La métropole Aix-Marseille-Provence qui concentre la majorité des habitants du département constitue le principal territoire d’accueil de ces nouvelles urbanisations. De 1990 à 2012, ce sont 10 000 hectares de terres qui ont été utilisés et urbanisés* et si cette dynamique s’essouffle depuis 2006, l’impact sur les paysages est toujours aussi visible. D’une manière générale, cet étalement principalement péri-urbain se réalise en taches d’huile à partir des centres urbains et des axes de déplacement aboutissant à un véritable continuum urbain.
Sur le reste du département, sur les espaces de plaines et parfois même au pied des reliefs, de nouveaux lieux d’urbanisation se développent également. S’ils représentent des emprises souvent plus réduites, ils sont pourtant porteurs d’enjeux fondamentaux en termes de préservation des paysages.
* source : Corine Land Cover
Développement pavillonnaire, pression immobilière, destruction des habitats naturels, privatisation, densification, mitage… sont les expressions associées aux nouvelles formes d’urbanisation.
Si les limites urbaines sont matérialisées par les composantes intrinsèques des villes (densité, verticalité, centralité), le phénomène d’étalement urbain qui est lié à une grande partie des nouvelles urbanisations trouble l’identification entre espace urbain et espace rural ou naturel.
L’évolution récente de la ville est principalement marquée par une forte présence de quartiers pavillonnaires et de lotissements résidentiels, par le développement de zones d’aménagement concerté (ZAC), comme celles portées par Euroméditerranée à Marseille, d’éco-quartiers, par la rénovation des centres historiques et par les programmes de renouvellement urbain des quartiers politiques de la ville (Projets ANRU).
Principal acteur de l’étalement urbain, les lotissements se caractérisent par une organisation parcellaire et une disposition du bâti déconnectées des contraintes physiques du site (pente, exposition), répétées selon un schéma d’aménagement identique révélant le caractère artificiel de ces espaces. Le tissu pavillonnaire peut être relativement dense, avec des petites parcelles souvent homogènes et en mitoyenneté ; diffus avec des parcelles plus grandes et un caractère plus aléatoire de la disposition du bâti ; lâche avec du bâti isolé au sein d’espaces naturels ou agricoles. Le réseau viaire et les rues se terminant « en raquette », représentent une emprise conséquente et constituent finalement la structure de ces espaces nouvellement artificialisés.

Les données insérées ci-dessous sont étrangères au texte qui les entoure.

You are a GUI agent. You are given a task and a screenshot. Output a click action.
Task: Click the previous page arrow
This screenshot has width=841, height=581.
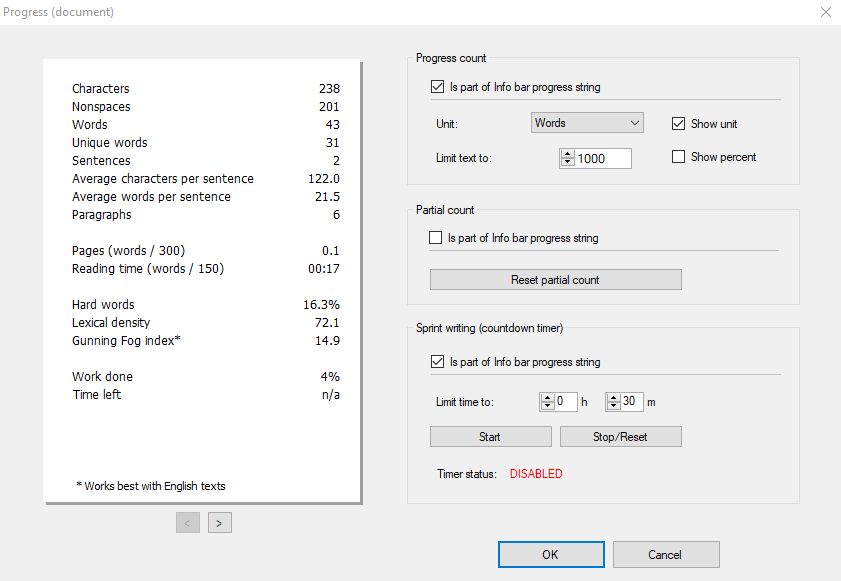[187, 522]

Ces formes urbaines très consommatrices d’espaces se placent ainsi en rupture avec le tissu urbain des centres historiques. On les rencontre en périphérie des villes et des villages, le long des axes de communication ou encore sous forme de « poches » d’habitat déconnectées de leur contexte. Elles tirent souvent partie de la planéité du relief, ce qui explique qu’elles soient très présentes dans les plaines et fonds de vallées (Huveaune, Durance, autour de l’étang de Berre…).
L’habitat pavillonnaire répond à un idéal déjà ancien, celui de la maison individuelle avec jardin, qui s’est développée à partir des années 1930 et qui trouve aujourd’hui un écho grandissant. Cette quête conduit à un report des logements sur la périphérie des villes, alors soumise à la pression urbaine.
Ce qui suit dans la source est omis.